═════ Passage ═════

I was thinking about the role of fever in humans–as I understand it, the temporary suckiness to the organism is still worth it to make the host less hospitable to viruses and, in ways I understand even less, benefits our systemic physiological response to infection.
So this OP is based on my understanding that thermal regulation just isn’t A Thing for cold-blooded creatures, which is undoubtedly over-simplified. Given that, an alternative question as subject header (with viruses in mind) might be “Do fish catch colds? And then what?”
Can anyone talk about fever, I guess, more generally, in light of my (mis)understanding of cold-blooded biology? Hell, any veterinarian comments on fish with snivels is good too.
*Somewhere/somewhen in SD is my OP “Do tapeworms sleep?”, to which IMO this OP may turn out to be a worthy companion.
As you say, fish are cold-blooded (ectothermic). Their body temperature is essentially that of the water they’re swimming it. A fish can’t run a fever.
So have viruses figured out, evolutionarily, that cold-blooded animals are terrific hosts, and fish can a ton of them? Or since fish have no thermal “defense” against them except simply dying, which does viruses no good, so the opposite is true?
I guess I should have made the OP lead, “do fish catch colds?”…because I figured they don’t get fevers.
Add to that I have no clue as to the fantastic back-and-forths in the virus-host struggles in any animal besides this one datum of thermal situations.
Well, not all fish. Tuna can elevate their body temperature through the effort of swimming at high speed. You could call it a fever in some sense of the word but it’s not due to illness.

═════

• **Work order A**: Please rewrite part of the fish fever discussion, beginning at "Can anyone talk" and stopping after "run a fever.", with "veterinarian" changed to "vet".
• **Work order B**:
Answer these questions from the fish fever discussion:
(i) What earlier OP does the original poster mention as a possible companion to this one?
(ii) What technical term is given for cold-blooded?
(iii) Which fish can raise its body temperature, and by what means?

═════ Information provided ═════

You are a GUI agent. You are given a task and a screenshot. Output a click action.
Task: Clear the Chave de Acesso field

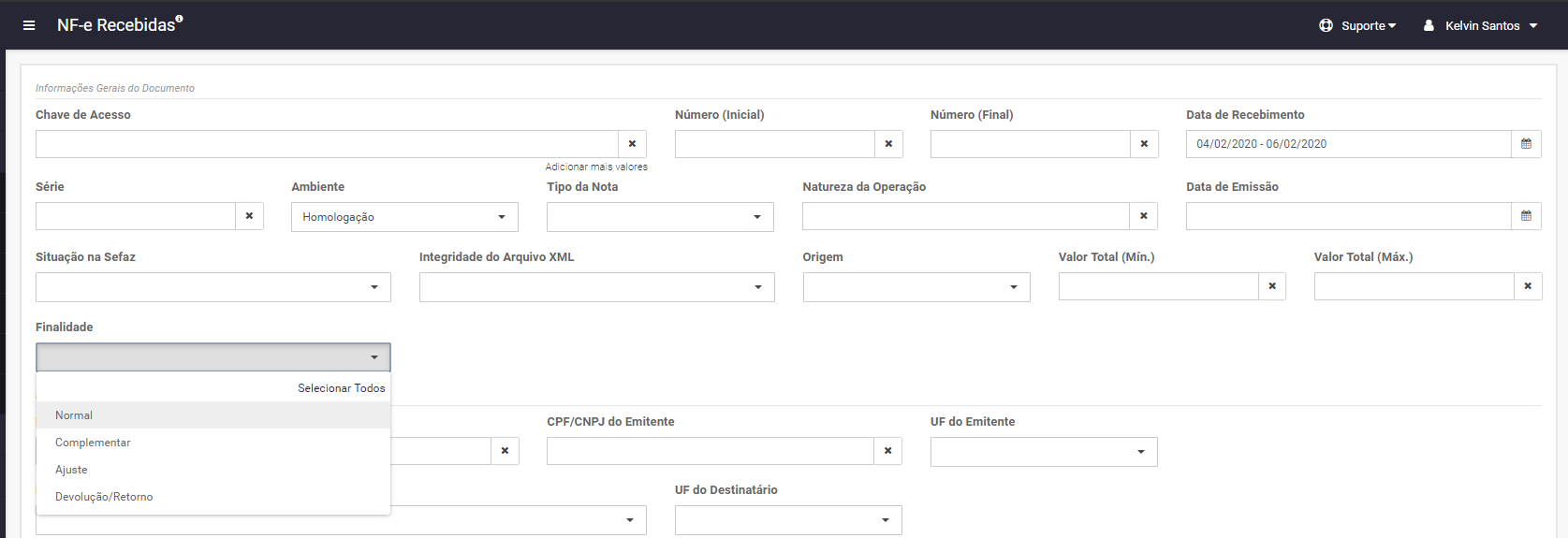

═════
═════ Information provided ═════

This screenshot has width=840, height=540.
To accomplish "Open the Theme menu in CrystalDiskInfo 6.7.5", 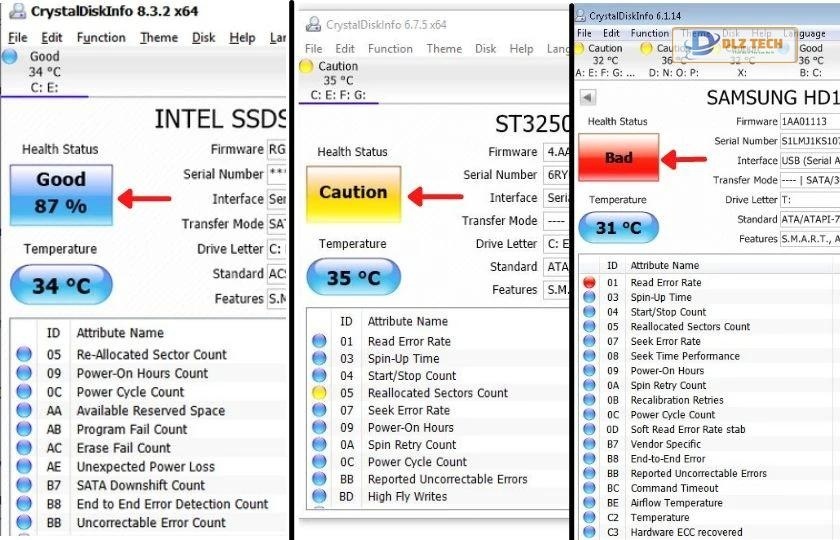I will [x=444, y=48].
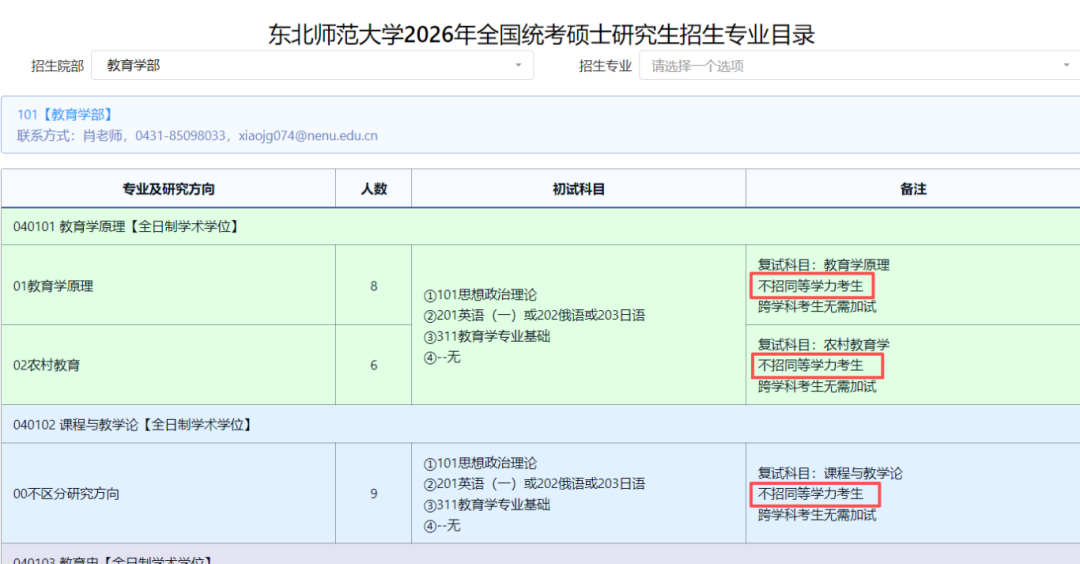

═════

• **Final answer A**:
Can anyone talk about fever, I guess, more generally, in light of my (mis)understanding of cold-blooded biology? Hell, any vet comments on fish with snivels is good too.
*Somewhere/somewhen in SD is my OP “Do tapeworms sleep?”, to which IMO this OP may turn out to be a worthy companion.
As you say, fish are cold-blooded (ectothermic). Their body temperature is essentially that of the water they’re swimming it. A fish can’t run a fever.

• **Final answer B**:
(i) "Do tapeworms sleep?"
(ii) Ectothermic.
(iii) Tuna, through the effort of swimming at high speed.